Voters in Loudoun County will go to the polls in a special election next week to choose between two candidates for commissioner of revenue.

Incumbent Catherine Ashby, a Democrat, was appointed to the post in July by a three-judge circuit court panel shortly after long-time commissioner Lee Keyes resigned following his arrest in an alcohol-related car accident.

Ashby, 37, cites 16 years' experience in the office as her chief qualification for the post. She started at the bottom, she said, and worked her way up to chief deputy under Keyes at the time he left office.

"I worked hard and learned something about everything in this office before I became deputy," Ashby said. "I think I deserve the chance to do it on my own."

Her campaign style has been low-key. Press releases issued from her office are more informative than political, the latest one telling residents that Nov. 1 is the deadline for the land use value taxation program.

Ashby does not mention her opponent, Susan Dietrich Rutherford, a Republican, in her news releases or speeches and has refused to debate Rutherford, a civic leader and professional manager.

"This is not a policy-making position," Ashby said. "The commissioner's job is to carry out the laws of Virginia as defined by the state code and carry out the ordinances set by the county. There are no issues to discuss."

Rutherford, 40, has taken the offensive in the race for the $37,000-a-year post. Besides challenging Ashby to a debate, she has taken several ads in local newspapers in which she criticizes her opponent without naming her.

Rutherford also has been more assertive when both candidates speak to civic groups, according to both Rutherford and Ashby.

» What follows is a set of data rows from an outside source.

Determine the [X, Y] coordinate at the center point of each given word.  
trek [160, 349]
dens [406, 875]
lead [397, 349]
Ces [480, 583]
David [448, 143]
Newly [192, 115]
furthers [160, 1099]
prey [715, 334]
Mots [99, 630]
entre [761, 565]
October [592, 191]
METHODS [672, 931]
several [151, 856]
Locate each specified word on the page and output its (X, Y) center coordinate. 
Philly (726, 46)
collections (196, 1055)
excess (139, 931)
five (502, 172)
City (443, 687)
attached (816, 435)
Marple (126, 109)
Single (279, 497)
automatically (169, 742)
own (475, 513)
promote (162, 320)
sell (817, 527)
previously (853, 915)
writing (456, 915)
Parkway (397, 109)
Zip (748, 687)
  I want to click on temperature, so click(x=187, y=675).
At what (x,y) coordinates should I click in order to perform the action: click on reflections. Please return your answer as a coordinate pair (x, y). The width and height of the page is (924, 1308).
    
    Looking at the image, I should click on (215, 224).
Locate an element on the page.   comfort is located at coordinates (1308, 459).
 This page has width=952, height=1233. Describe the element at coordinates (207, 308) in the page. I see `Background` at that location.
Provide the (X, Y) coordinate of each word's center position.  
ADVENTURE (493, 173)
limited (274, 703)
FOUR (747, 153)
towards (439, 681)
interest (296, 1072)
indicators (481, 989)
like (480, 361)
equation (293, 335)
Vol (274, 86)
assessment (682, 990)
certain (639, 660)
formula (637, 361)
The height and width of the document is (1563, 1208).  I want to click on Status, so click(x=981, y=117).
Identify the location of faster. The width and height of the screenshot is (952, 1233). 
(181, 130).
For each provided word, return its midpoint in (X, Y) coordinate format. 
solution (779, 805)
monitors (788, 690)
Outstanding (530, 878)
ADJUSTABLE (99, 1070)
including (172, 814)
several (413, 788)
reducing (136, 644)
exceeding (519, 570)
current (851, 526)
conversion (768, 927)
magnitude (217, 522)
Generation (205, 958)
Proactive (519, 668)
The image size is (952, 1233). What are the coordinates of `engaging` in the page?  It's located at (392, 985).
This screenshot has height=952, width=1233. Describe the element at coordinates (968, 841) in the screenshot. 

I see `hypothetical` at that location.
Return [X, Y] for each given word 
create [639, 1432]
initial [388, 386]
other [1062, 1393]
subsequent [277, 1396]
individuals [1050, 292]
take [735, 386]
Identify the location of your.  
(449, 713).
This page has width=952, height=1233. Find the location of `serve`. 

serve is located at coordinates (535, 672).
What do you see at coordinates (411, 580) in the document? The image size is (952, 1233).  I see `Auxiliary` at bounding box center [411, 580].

Ashby admits to a dislike of public speaking, a role for which Rutherford's years of community involvement have prepared her.

"I criticize Ms. Ashby's performance because I believe her experience has been mainly clerical and she isn't aware that there is a more efficient way to run that office," said Rutherford, who has taken a month-long leave of absence from her position as Loudoun County Chamber of Commerce executive director in order to campaign.

As an example of inefficiency, Rutherford cited long lines at the commissioner's office two days after personal property tax bills were mailed to residents.

"We don't need more people in that office," she said of the 16-member staff. "We need to better utilize the people we have."

Two staff persons should be used as field supervisors, Rutherford said, to check for noncompliance with the business license tax ordinance.

"The county collected $650,000 this year," she said. "Figures at the chamber of commerce show that there should have been another third of that amount collected."

According to incumbent Ashby, chamber of commerce figures usually count the businesses in Loudoun's incorporated towns that have their own license taxes from which the county cannot collect.

"This has been a rough campaign," Ashby said. "I'll be glad when it's over. I just want to do my job."